Once a day, on the fifth floor mezzanine of the Whitney Museum, artist Lucy Raven will do a performance, sort of. She and artist Jason Moran have programmed a player piano with three variations on an LCD Soundsystem song. Once a day, there will be a recital of “Dance Yrself Clean” by the player piano.
“’Dance Yrself Clean’ is a digital synthesized dance song,” said Ms. Raven about the song yesterday at the press preview. “There are three variations.” Ms. Raven played a version of the song with a languorous rag-time-y feel.
The piece, entitled What Manchester Does Today, the Rest of the World Does Tomorrow, examines the effects of digitization on analog processes and is part of a larger installation that involves a video, which displays test patterns and calibration charts from contemporary and historical examples of digital cinema and film. Mr. Moran composed all of the arrangements.

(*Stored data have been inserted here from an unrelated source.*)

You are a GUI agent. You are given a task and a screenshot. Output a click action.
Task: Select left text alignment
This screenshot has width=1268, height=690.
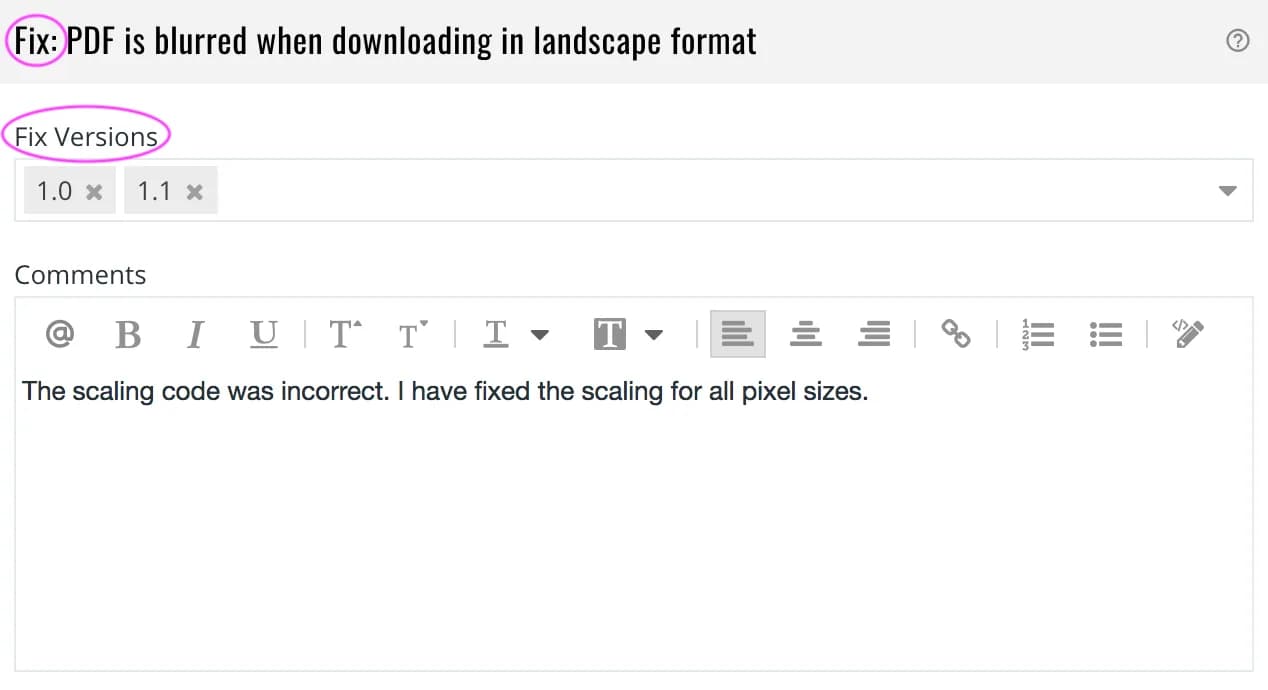738,334
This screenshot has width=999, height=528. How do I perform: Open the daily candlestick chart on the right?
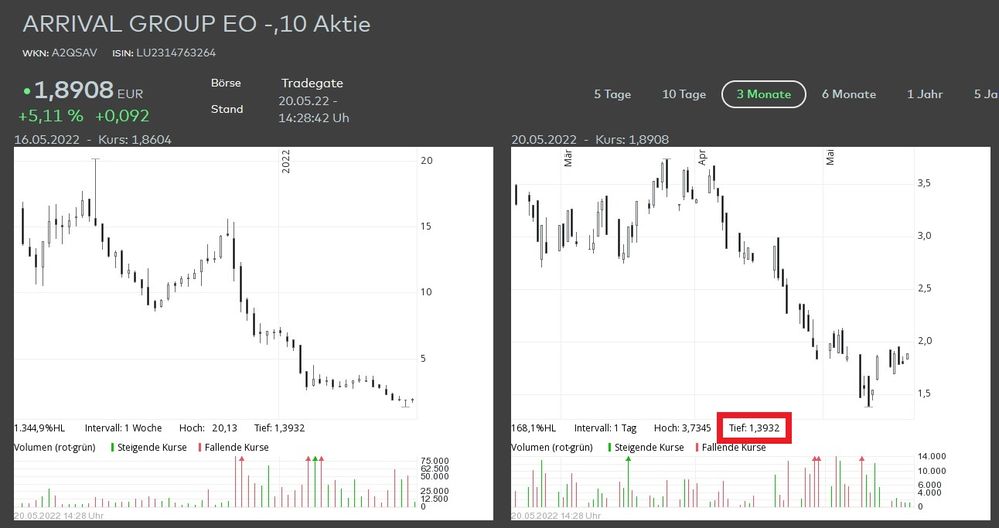click(710, 280)
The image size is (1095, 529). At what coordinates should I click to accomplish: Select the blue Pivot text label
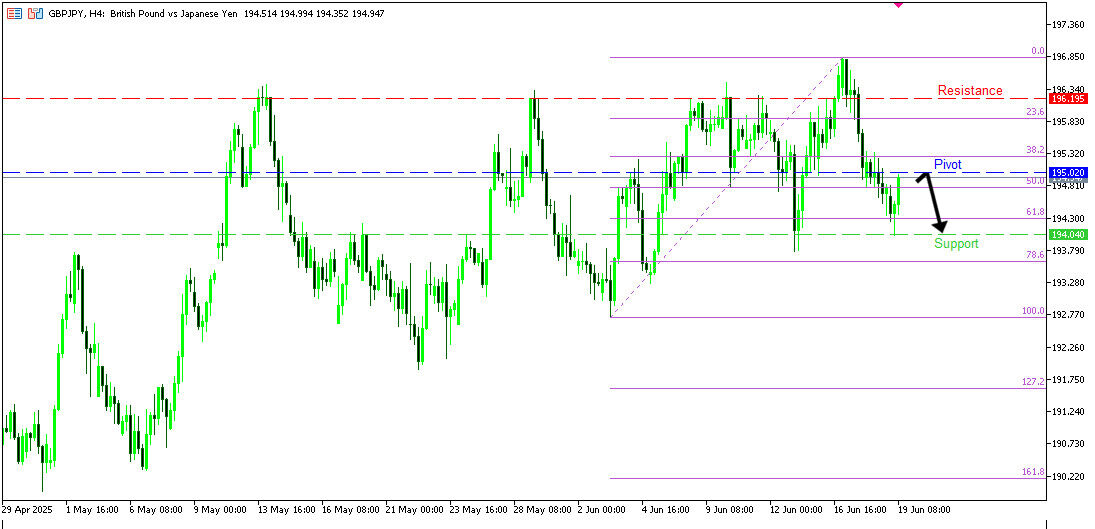point(948,163)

“The piece works on a very early form of binary code,” said Ms. Raven standing by the pianola. “It works through air blowing through holes in the paper.” The holes in the paper correspond to notes on the piano, which pumps air through the holes to sound the notes.
“So one is an actual inscription, which is the same in real time as the song itself—a little under nine minutes.” She bent down and turned the piano on.
She played the version. As the keys moved themselves in a rigid staccato expression of the dance song, it sounded like we were in a piano bar of the future, listening to songs of the past.
“It’s a walk through music of the 20th century,” said Ms. Raven. “But also I’ve been thinking of a way for the player piano to almost play its own elegy. What happens when it’s repelled from culture and there’s a gradual switch?”